7)  Pendekatan penafsiran bersifat progresif, tidak mengakomodasi pemahaman yang ketinggalan zaman.

Berangkat dari pendahuluan di atas, penulisan ini bertujuan menelaah dan menganalisa permasalahan sebagai berikut: (1) Bagaimana pertimbangan Mahkamah Agung dalam memberikan pengurangan masa pidana penjara terhadap Putri Candrawathi dalam Putusan Nomor 816 K/Pid/2023?; dan (2) Bagaimana penerapan prinsip keadilan substantif dalam Putusan Nomor 816 K/Pid/2023?

 

Metode Penelitian

Metode penelitian yang diterapkan adalah penelitian normatif.
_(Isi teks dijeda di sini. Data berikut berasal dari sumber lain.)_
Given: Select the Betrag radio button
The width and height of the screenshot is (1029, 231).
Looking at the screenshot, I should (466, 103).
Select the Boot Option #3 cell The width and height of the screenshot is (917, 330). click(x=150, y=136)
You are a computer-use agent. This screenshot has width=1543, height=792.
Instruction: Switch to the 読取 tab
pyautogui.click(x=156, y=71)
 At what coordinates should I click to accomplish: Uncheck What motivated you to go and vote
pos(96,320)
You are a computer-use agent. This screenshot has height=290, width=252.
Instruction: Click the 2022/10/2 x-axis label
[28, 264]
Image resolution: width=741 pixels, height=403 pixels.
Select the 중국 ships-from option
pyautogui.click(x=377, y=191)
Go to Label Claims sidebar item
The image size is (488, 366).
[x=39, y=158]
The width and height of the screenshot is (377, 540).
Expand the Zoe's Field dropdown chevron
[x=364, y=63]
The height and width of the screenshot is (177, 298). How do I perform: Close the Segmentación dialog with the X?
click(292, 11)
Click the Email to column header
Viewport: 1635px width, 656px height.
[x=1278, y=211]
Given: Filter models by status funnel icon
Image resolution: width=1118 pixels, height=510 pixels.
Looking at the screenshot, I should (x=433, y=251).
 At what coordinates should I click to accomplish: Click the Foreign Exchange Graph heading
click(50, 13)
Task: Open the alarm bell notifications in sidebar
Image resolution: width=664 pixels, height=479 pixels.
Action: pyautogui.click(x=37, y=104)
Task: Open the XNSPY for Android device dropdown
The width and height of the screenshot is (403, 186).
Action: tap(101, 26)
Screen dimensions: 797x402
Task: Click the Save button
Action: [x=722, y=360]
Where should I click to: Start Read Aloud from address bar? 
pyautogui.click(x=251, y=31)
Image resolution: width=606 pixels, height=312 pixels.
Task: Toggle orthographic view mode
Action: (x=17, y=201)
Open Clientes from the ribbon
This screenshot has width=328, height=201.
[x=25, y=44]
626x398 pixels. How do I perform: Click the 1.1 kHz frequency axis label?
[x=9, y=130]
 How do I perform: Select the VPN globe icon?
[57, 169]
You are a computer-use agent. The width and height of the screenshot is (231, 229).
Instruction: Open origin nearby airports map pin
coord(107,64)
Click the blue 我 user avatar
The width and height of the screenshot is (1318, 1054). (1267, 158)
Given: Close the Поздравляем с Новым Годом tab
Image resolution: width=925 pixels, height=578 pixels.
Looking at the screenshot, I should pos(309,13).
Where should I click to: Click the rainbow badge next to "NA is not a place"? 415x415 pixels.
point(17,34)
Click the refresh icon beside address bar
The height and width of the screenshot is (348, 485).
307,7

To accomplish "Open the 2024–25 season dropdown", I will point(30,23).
Suatu penelitian hukum dikategorikan sebagai normatif apabila tujuannya adalah untuk mengklarifikasi norma-norma yang berlaku dalam suatu sistem hukum tertentu. Peneliti menunjukkan tindakan yang seharusnya diambil berdasarkan perspektif hukum dalam kerangka sistem hukum yang relevan. Pendekatan ini tidak hanya mencerminkan pandangan para ahli hukum tentang tindakan yang sesuai, tetapi juga memberikan interpretasi terbaik mengenai norma-norma sistem, meskipun terdapat perdebatan seputar hal tersebut. Keterkaitan penelitian ini dengan filsafat moral dan politik menjadi jelas karena apa yang dianggap sebagai normatif menurut perspektif hukum memiliki korelasi dengan apa yang seharusnya terjadi secara moral. Ini mencerminkan jenis normativitas khusus yang beroperasi dalam konteks lembaga hukum, konsep, dan tradisi tertentu (Tan, 2021).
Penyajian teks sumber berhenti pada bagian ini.